2026 American Academy of Neurology Abstract Website

Ryan Kammeyer¹, Kimberly Chapman¹, Jennifer Cooper², Susan Boackle³, Maxwell McCabe¹, Sean Selva¹, Alanna Ritchie¹, Kavita Nair¹, JoAnn Zell¹, Ekemini Ogbu⁴, Andrea Knight⁵, Joaquin Espinosa¹, Jeffrey Bennett¹, Robert Fuhlbrigge², Amanda Piquet¹, Christina Coughlan¹
¹University of Colorado School of Medicine, ²Children's Hospital Colorado, ³Physician-Scientist, Rheumatology, ⁴Cincinnati Children's Hospital Medical Center, ⁵Division of Rheumatology, University of Toronto Temerty Faculty of Medicine

Objective:

To identify novel minimally invasive biomarkers of disease for anti-N-methyl-D-aspartate receptor encephalitis (NMDARE) and neuropsychiatric lupus (NPSLE) using neuron-derived blood exosomes.

Background:

NMDARE and NPSLE are driven by neuroinflammation and can cause significant morbidity and mortality. New minimally invasive biomarkers are needed to facilitate earlier diagnosis, identify disease mechanisms and drug targets, and monitor efficacy of interventions. Exosomes secreted by neurons contain proteins and other cargo that reflect the biochemical processes occurring within neurons. Analysis of these exosomes from peripheral blood may provide unique insights into the development and etiology of NMDARE and NPSLE.

Design/Methods:

In a case-control pilot study, we compared neuronal exosomes from the serum and/or plasma of healthy controls, controls with SLE without prior/active NPSLE (non-NPSLE), active NMDARE, and active NPSLE. Active disease was defined as <6 months from last new/worsening neuropsychiatric symptom. The NPSLE syndromes of interest included strokes, demyelination, cranial neuropathy, and aseptic meningitis. Demographics and clinical data were obtained for each participant. Biosamples underwent immunoprecipitation and immunopurification for neuron-derived exosomes using a patent-pending magnetic bead separation technique. Proteomic analysis was performed using liquid chromatography tandem mass spectrometry. Relative protein abundance was compared between disease/control groups with a false discovery rate (FDR) of <1% considered significant.
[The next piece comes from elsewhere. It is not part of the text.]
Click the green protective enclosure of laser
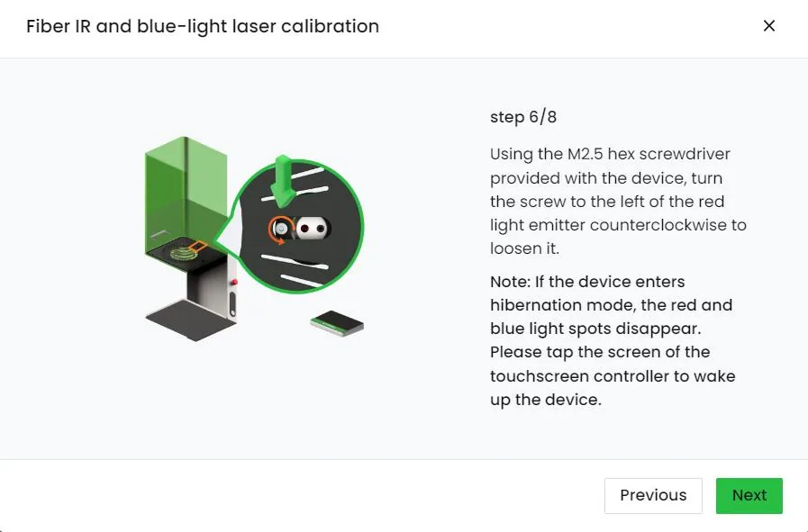The width and height of the screenshot is (808, 532). click(186, 195)
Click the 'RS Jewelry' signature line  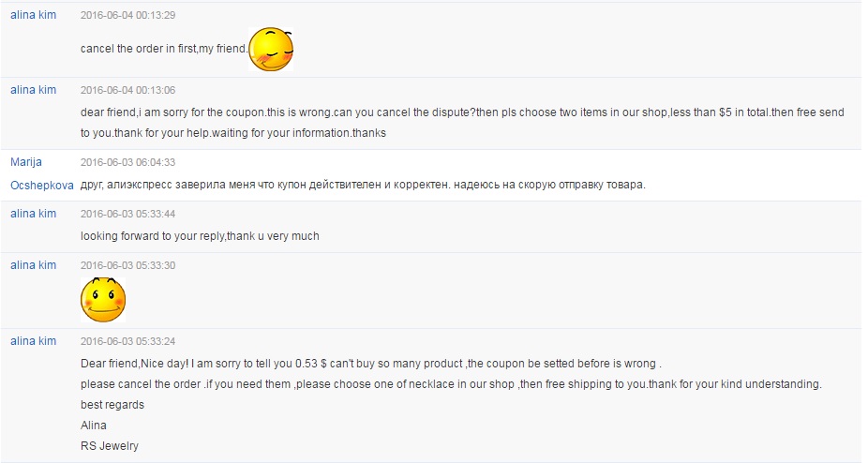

Gene Set Enrichment Analysis was used to identify pathways that were up or downregulated in the disease states with FDR <25% considered significant.

Results:

Six participants were identified for each disease and control group. 24 proteins were significantly different between NMDARE and healthy controls, and 2 were significant between NPSLE and non-NPSLE. 7 pathways were significantly enriched in NMDARE compared to healthy controls, and 1 pathway in NPSLE compared to non-NPSLE. These proteins and pathways are associated with neuronal or local inflammation, cell death, and endothelial dysfunction/coagulation.

Conclusions:

Neuron-derived blood exosomes may provide novel and minimally invasive disease biomarkers for NMDARE and NPSLE.